Traveller Alien Module 3: Vargr is a 1984 tabletop role-playing game supplement, written by J. Andrew Keith, John Harshman, and Marc W. Miller for Traveller published by Game Designers' Workshop. Vargr details a race of genetically altered wolves, descended from wolves taken from Earth to another world many years ago.

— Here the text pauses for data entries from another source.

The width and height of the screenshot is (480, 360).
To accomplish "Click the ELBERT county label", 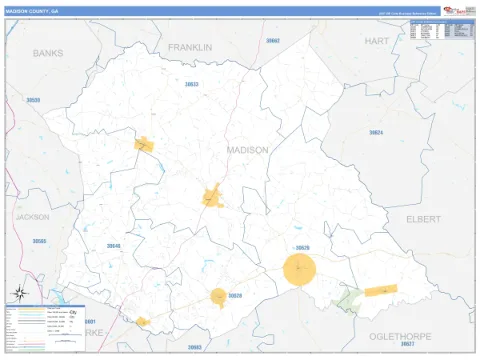I will [x=423, y=219].
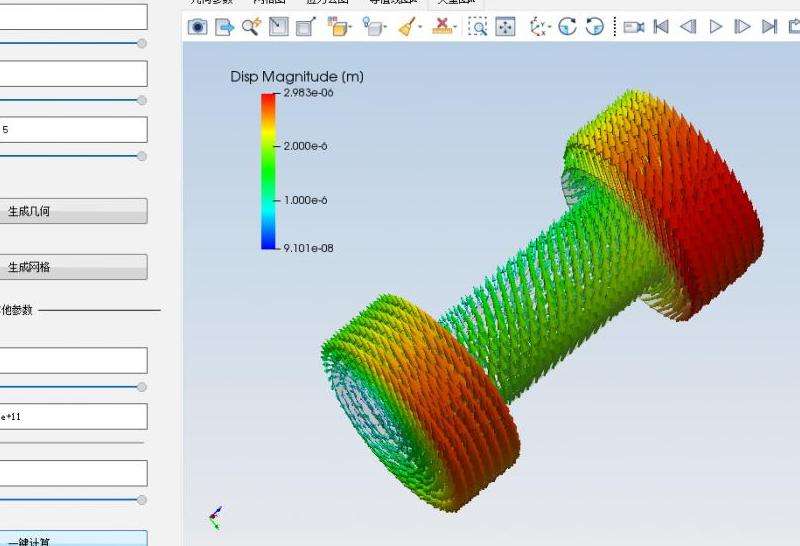Jump to the first animation frame
800x546 pixels.
click(661, 27)
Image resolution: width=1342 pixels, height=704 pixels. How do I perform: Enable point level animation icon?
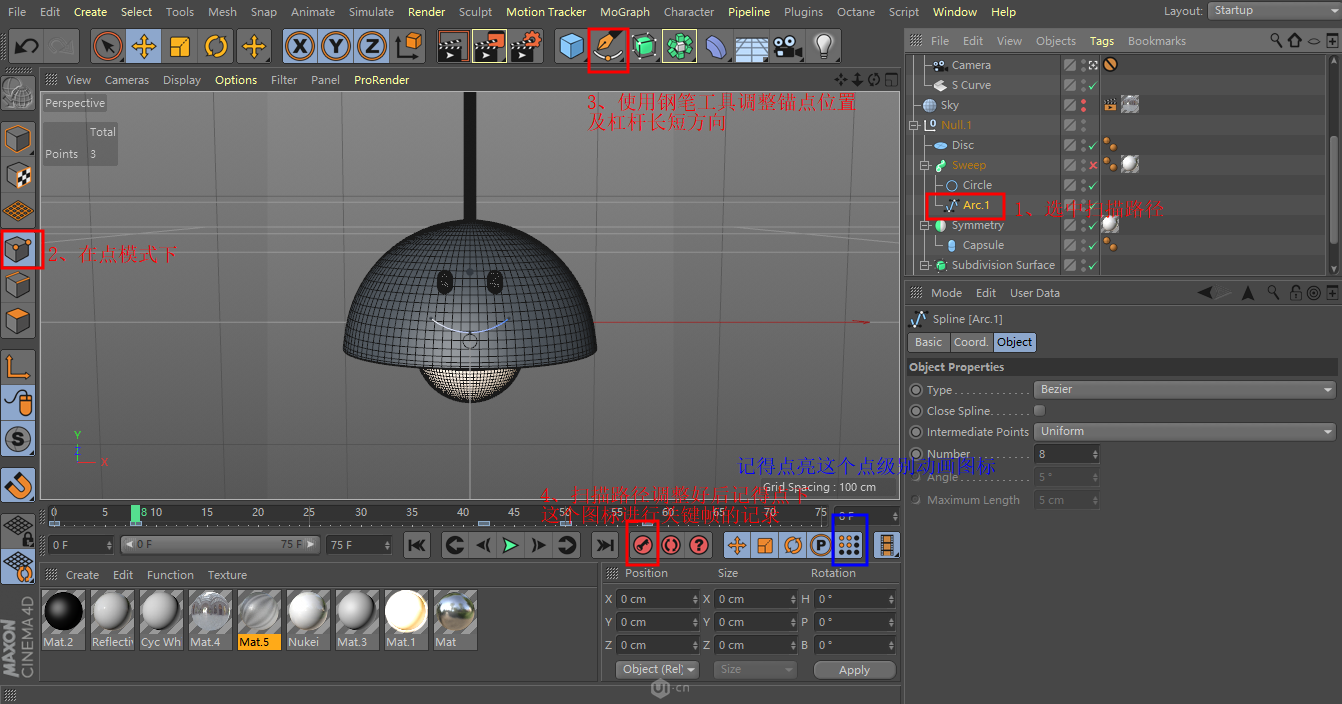tap(849, 545)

Part of the classic Traveller Alien Modules series.

Reception
Craig Sheeley reviewed Vargr in Space Gamer No. 73. Sheeley commented that "Vargr will get a lot of use in a Traveller campaign; a lot of players would find them interesting characters. [...] Even if you don't like the 'official' Imperium campaign, buy Vargr; it'll enliven any Traveller campaign."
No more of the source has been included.